▸ **Short problem**
Put the items between the lines holding "Image resolution: width=579" and "pyautogui.click(x=739, y=169)", inclusive, into a two-column CSV with the columns instruction and coordinates. Give one row per item, with its text and its answer each in one quoted field and line breaks replaced by spaces.

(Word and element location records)
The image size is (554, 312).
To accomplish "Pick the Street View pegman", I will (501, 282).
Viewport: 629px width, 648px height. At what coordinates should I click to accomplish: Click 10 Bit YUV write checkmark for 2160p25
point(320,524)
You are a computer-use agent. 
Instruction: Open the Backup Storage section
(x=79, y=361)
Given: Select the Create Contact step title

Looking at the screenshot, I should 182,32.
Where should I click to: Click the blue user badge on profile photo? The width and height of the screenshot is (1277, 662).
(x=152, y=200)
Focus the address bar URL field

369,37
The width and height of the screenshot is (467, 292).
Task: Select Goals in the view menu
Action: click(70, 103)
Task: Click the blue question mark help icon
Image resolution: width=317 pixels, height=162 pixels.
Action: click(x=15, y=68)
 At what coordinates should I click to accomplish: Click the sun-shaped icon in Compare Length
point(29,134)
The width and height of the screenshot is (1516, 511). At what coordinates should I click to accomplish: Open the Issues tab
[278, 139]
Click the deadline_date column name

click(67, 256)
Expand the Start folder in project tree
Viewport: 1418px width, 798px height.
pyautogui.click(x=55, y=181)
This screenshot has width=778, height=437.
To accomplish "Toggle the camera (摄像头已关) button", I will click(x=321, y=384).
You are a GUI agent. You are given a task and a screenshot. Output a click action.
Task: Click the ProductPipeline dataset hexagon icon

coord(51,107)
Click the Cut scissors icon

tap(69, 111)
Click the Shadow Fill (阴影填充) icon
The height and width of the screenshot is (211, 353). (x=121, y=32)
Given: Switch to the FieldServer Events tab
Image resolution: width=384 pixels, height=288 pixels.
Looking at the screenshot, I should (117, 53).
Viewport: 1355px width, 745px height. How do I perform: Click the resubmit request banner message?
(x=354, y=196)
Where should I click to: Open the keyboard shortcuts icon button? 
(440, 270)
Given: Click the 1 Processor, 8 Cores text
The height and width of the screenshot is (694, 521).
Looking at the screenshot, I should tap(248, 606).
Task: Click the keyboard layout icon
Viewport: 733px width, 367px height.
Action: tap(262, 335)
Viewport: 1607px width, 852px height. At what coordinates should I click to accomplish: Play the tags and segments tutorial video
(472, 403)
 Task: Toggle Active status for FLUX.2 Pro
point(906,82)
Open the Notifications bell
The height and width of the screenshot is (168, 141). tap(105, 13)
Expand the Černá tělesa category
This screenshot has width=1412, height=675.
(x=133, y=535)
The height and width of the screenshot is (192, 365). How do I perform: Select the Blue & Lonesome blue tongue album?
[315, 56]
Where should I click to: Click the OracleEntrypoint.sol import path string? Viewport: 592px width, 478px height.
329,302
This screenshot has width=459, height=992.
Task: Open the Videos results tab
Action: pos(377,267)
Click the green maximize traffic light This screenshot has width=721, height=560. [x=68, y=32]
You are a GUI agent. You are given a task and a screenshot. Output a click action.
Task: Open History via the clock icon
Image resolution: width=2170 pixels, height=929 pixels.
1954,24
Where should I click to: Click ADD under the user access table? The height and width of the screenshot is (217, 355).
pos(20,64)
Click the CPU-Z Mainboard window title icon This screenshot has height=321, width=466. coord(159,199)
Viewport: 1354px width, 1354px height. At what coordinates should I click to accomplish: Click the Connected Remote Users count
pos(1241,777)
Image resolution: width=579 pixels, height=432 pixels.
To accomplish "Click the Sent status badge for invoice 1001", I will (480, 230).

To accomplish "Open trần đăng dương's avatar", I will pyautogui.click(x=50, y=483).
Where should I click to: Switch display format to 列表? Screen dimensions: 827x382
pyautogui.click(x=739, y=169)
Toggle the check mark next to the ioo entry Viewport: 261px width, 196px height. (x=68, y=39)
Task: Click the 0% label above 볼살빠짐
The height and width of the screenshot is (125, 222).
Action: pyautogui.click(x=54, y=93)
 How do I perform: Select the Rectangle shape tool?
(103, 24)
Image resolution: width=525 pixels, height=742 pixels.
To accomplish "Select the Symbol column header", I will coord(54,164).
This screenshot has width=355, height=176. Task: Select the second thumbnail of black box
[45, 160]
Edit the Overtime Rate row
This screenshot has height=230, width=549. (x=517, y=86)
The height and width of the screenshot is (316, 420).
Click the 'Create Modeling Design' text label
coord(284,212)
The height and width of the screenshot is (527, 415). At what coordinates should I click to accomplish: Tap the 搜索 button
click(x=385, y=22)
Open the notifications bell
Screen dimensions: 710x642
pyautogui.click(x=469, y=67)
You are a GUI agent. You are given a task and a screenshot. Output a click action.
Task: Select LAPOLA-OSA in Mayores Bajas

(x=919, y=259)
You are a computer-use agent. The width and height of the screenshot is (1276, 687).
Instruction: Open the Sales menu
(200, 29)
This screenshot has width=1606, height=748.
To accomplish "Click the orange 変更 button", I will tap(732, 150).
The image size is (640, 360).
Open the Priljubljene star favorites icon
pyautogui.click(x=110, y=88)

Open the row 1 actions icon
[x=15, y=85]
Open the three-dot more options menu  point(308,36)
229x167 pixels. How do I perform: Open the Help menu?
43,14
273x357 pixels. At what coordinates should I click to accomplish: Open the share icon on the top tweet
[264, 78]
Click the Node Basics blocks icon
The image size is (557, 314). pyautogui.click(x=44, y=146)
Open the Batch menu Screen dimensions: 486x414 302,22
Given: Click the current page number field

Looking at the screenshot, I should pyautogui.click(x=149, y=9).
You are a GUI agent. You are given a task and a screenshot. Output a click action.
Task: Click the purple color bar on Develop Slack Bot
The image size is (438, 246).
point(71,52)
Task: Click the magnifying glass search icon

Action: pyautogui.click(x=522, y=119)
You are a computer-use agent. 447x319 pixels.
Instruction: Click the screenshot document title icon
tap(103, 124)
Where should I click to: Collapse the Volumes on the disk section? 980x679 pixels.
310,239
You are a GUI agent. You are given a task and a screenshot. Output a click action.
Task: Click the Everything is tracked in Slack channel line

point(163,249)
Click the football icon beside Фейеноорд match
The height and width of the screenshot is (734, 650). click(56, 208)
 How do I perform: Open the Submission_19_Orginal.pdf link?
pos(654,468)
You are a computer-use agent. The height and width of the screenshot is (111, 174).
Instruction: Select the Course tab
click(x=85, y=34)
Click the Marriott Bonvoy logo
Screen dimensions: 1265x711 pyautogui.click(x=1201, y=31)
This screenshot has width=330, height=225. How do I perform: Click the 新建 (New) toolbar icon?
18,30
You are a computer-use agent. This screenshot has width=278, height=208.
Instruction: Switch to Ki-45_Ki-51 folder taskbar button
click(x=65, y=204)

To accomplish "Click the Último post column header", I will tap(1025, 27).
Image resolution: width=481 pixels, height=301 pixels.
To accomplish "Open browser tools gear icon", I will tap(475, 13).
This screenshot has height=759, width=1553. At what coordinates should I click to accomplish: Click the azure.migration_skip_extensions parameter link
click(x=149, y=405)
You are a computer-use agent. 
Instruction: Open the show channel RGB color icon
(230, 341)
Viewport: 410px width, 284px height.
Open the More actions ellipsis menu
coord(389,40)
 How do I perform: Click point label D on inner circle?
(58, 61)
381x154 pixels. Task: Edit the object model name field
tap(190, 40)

▸ **Result of the task**
instruction,coordinates
"Image resolution: width=579 pixels, height=432 pixels. To accomplish ""Click the Sent status badge for invoice 1001"",","I will (480, 230)."
"To accomplish ""Open trần đăng dương's avatar"",","I will pyautogui.click(x=50, y=483)."
"Where should I click to: Switch display format to 列表? Screen dimensions: 827x382","pyautogui.click(x=739, y=169)"